И вдруг кинулся вслед хозяину.
– Может, и я с тобою, Макар Егорович? – крикнул в спину удаляющемуся в возке Щербичу.
– Нет, я сам. Только сам, не обессудь, – ответил, не оборачиваясь.
– Такие дела я сам должен делать, без посторонней помощи, – проговорил уже сам себе, подгоняя и без того резво бегущего Серко.
На поля, лежащие под снегом, на видневшуюся в морозной дымке винокурню старался не смотреть, уставившись на широкий круп лошади. Мыслей не было. Просто сидел в санях, правил лошадью.
А какие могут быть мысли? Всё обдумал, решил, осталось сделать.
И всё. Еще в очередной раз терзать душу не стоит.
Волостная партийная ячейка, или как её стали называть с недавних пор – партийный комитет большевиков, находилась в здании бывшего сельского волостного правления.
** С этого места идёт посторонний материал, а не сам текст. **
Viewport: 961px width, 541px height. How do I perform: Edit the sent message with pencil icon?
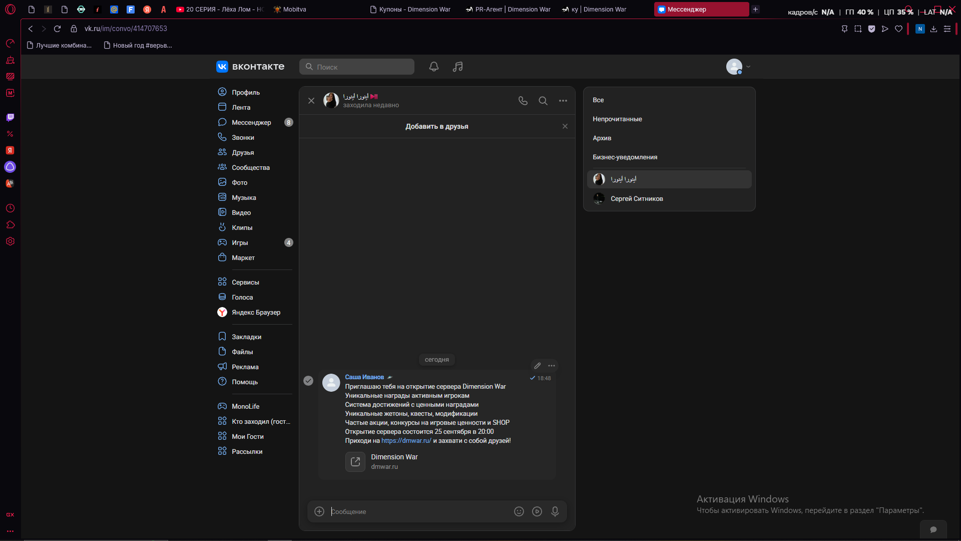click(x=538, y=366)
В приёмной было накурено, несколько мужиков сидело вдоль стены на скамейках, женщина лет тридцати что-то отстукивала на печатной машинке одним пальцем.
– Николай Иванович у себя? – ни к кому конкретно не обращаясь, спросил Макар Егорович и сходу направился в кабинет.
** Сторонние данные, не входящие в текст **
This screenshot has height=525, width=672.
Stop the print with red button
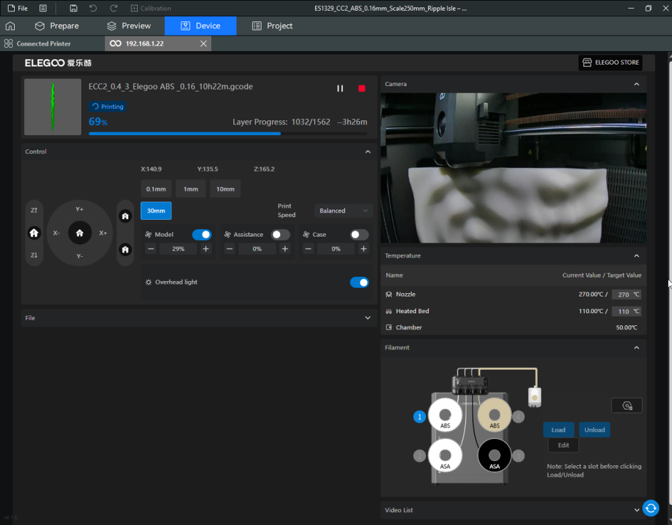(362, 89)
– Куда, куда, товарищ? – неожиданно резво секретарша заслонила собой вход в партком. – Там заседание, Макар Егорович, ждите, как и все ждут.
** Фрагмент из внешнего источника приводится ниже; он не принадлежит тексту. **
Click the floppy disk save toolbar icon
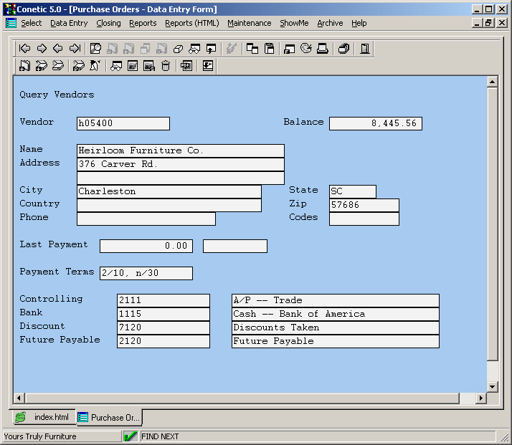The height and width of the screenshot is (445, 512). 270,49
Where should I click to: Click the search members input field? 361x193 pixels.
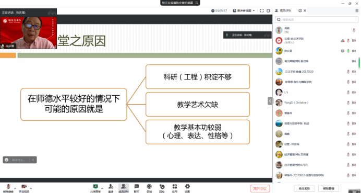point(317,20)
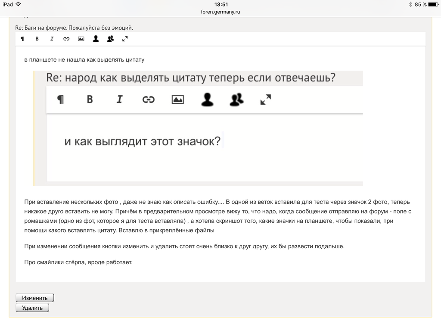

Щербич не удивился, что его назвали по имени-отчеству. Не удивительно, слишком заметная фигура он для волости, чтобы его не знать. Но женщину эту он видит впервые. Вот мужиков некоторых знает, по крайней мере, видел их или в Слободе, или в Борках, или в Вишенках. А может, они работали у него, Щербича, да просто он не вникал, не задавался целью знать всех?
Ждать вот так, в накуренной комнате, среди потных, разопревших мужиков было как-то не с руки, но Макар Егорович пересилил себя, сел на освободившееся место, настроился ждать. Краем глаз он видел, как недоумённо переглядываются удивлённые посетители, ловил на себе любопытные взгляды, шепотки долетали до ушей. Неуютно, но ничего, он вытерпит, вынесет всё это со смирением, присущим только ему.
Наконец, из-за дверей парткома послышались голоса, в приёмную стали выходить заседавшие большевики. Макар Егорович тоже с любопытством принялся разглядывать их, новых представителей власти. Красные, разгорячённые лица, продолжали и тут, в приёмной, какой-то свой ранее начатый спор. Но, увидев Щербича, враз замолкали, спешно покидали помещение.
– О, Макар Егорович! Гражданин Щербич! – Сидоркин вышел вместе с представительного вида мужчиной. – Вот он, любезный. Лёгок на помине, Николай Николаевич, – обратился Сидоркин уже к незнакомому мужчине. – Сам Щербич к нам пожаловал.
Мужчина остановился, внимательным взглядом окинул посетителя и вдруг решительно направился обратно в кабинет.
– Пригласите Щербича, – бросил на ходу секретарше.
– Зайдите, Макар Егорович, – секретарша распахнула дверь, приглашая зайти. – А вы подождите. Товарищ Сидоркин всех примет, не волнуйтесь, товарищи, – обратилась уже к остальным посетителям.
Неприятно поразил закуренный, загаженный вид кабинета. Дышать можно было с трудом, и поэтому Макар Егорович произнёс ещё с порога:
– Ну и накурено. Хоть топор вешай. Вы бы проветрили кабинет, Николай Иванович, – попросил он Сидоркина.
– Если вы пришли давать указание рабоче-крестьянской власти, – грубо, резко ответил незнакомец, – то ошиблись дверью.
– Вот как? – опешил Щербич, но тут же усилием воли взял себя в руки. – В приличном обществе принято предложить гостю сесть и быть с ним немножко вежливей, лояльней к нему, чем с членами вашей партии. Всё ж таки гость. И традиции, и правила приличия ещё никто не отменял на Руси. Или уже отменили, а я не знаю? Тогда извините великодушно.
– Вы как разговариваете с председателем ревкома? – от негодования голос мужчины сорвался на крик, последние слова произнёс с визгом.